Copy out the entry on the Hillsong United single "Know You Will" word for word, from its first line to its last.

>> begin SOURCE EXCERPT

Single by Hillsong United

from the album Are We There Yet?
- Released: 9 July 2021
- Genre: Contemporary worship music
- Length: 3:37
- Label: Hillsong Music; Capitol CMG;
- Songwriters: Joel Houston; Benjamin Hastings; Dylan Thomas;
- Producers: Michael Guy Chislett; Joel Houston;

Hillsong United singles chronology
| "Another in the Fire" (2020) | "Know You Will" (2021) | "Sure Thing" (2021) |

Music videos
- "Know You Will" on YouTube
- "Know You Will" (Acoustic) on YouTube
- "Know You Will" (Lyrics) on YouTube

= Know You Will =

2021 single by Hillsong United

"Know You Will" is a song performed by Australian contemporary worship band Hillsong United. It was released on 9 July 2021, as the lead single from their sixth studio album, Are We There Yet? (2022). The song was written by Benjamin Hastings, Dylan Thomas, and Joel Houston. Michael Guy Chislett and Joel Houston handled the production of the single.

>> end SOURCE EXCERPT
>> begin PROVIDED RECORDS

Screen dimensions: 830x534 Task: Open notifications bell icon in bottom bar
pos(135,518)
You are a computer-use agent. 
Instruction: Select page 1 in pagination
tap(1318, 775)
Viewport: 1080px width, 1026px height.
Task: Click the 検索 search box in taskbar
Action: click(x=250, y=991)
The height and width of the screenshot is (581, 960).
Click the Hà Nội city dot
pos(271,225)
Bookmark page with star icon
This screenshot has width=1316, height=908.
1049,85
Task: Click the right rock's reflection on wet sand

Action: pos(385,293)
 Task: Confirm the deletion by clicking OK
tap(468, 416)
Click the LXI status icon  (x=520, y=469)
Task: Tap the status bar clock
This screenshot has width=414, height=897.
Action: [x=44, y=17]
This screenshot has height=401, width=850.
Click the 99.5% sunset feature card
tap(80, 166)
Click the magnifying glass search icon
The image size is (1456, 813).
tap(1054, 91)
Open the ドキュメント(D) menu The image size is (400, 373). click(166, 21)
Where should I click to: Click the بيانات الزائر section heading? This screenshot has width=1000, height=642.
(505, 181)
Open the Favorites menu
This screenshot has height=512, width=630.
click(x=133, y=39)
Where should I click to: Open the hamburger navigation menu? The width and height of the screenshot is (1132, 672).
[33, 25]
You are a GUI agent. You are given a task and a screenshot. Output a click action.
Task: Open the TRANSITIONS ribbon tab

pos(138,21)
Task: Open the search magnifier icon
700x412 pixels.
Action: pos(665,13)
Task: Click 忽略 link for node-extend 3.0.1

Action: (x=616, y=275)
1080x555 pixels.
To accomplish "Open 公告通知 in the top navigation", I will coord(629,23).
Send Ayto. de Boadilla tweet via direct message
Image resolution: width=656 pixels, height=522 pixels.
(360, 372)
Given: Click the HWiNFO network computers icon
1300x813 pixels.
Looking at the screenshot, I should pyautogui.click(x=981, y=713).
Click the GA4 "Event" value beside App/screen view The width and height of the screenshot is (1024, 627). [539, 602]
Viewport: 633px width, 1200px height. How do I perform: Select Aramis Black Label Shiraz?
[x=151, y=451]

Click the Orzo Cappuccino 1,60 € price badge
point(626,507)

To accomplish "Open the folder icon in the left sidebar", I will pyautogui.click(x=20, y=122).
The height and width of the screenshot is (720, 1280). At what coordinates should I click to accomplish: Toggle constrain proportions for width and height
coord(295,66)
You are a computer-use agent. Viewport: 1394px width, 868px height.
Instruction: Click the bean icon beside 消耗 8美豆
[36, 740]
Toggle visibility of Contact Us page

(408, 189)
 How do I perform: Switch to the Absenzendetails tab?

>> end PROVIDED RECORDS

§ TASK RESULT
Single by Hillsong United

from the album Are We There Yet?
- Released: 9 July 2021
- Genre: Contemporary worship music
- Length: 3:37
- Label: Hillsong Music; Capitol CMG;
- Songwriters: Joel Houston; Benjamin Hastings; Dylan Thomas;
- Producers: Michael Guy Chislett; Joel Houston;

Hillsong United singles chronology
| "Another in the Fire" (2020) | "Know You Will" (2021) | "Sure Thing" (2021) |

Music videos
- "Know You Will" on YouTube
- "Know You Will" (Acoustic) on YouTube
- "Know You Will" (Lyrics) on YouTube

= Know You Will =

2021 single by Hillsong United

"Know You Will" is a song performed by Australian contemporary worship band Hillsong United. It was released on 9 July 2021, as the lead single from their sixth studio album, Are We There Yet? (2022). The song was written by Benjamin Hastings, Dylan Thomas, and Joel Houston. Michael Guy Chislett and Joel Houston handled the production of the single.